Records from a data collection
-.-.-

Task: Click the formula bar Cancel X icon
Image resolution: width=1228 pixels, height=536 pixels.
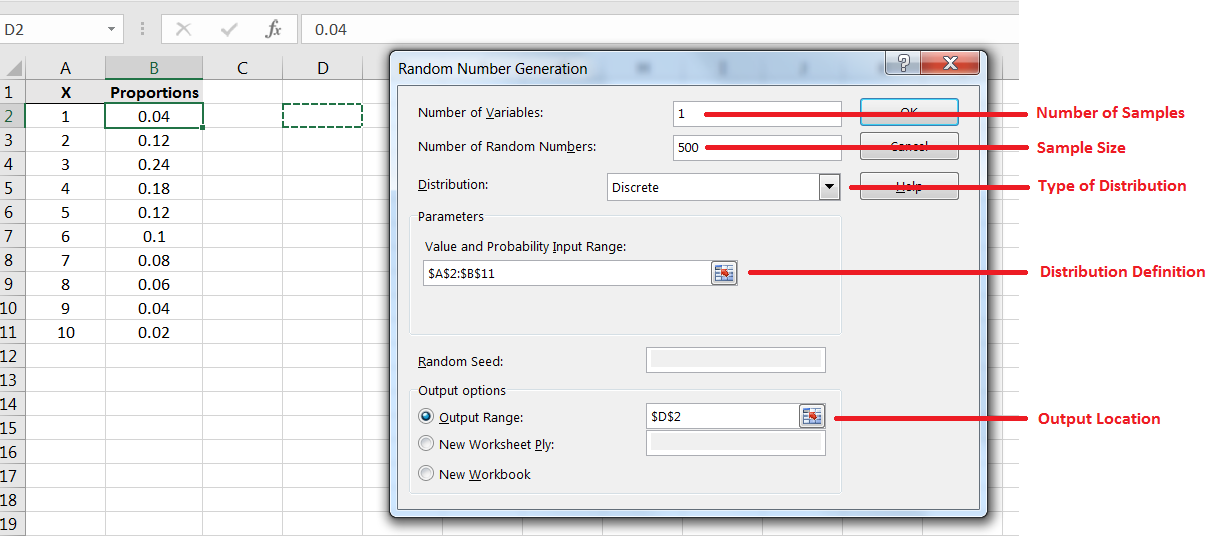Action: pos(183,29)
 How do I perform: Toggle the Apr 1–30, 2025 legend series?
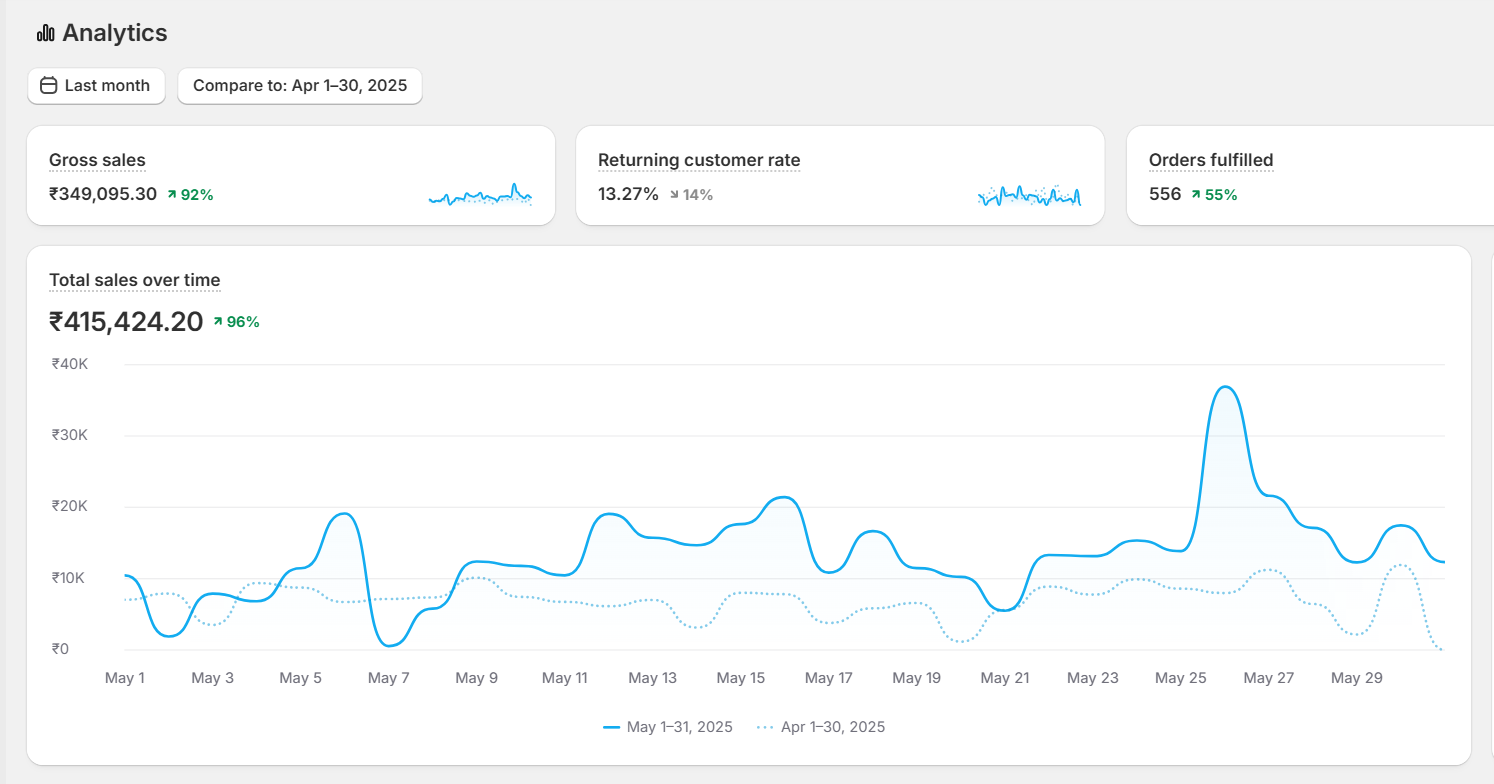coord(820,727)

-.-.-

* **Your objective**:
Please set down each line of the data above exactly as written, without the pictures.

* **Written answer**:
Task: Click the formula bar Cancel X icon
Image resolution: width=1228 pixels, height=536 pixels.
Action: pos(183,29)
 How do I perform: Toggle the Apr 1–30, 2025 legend series?
coord(820,727)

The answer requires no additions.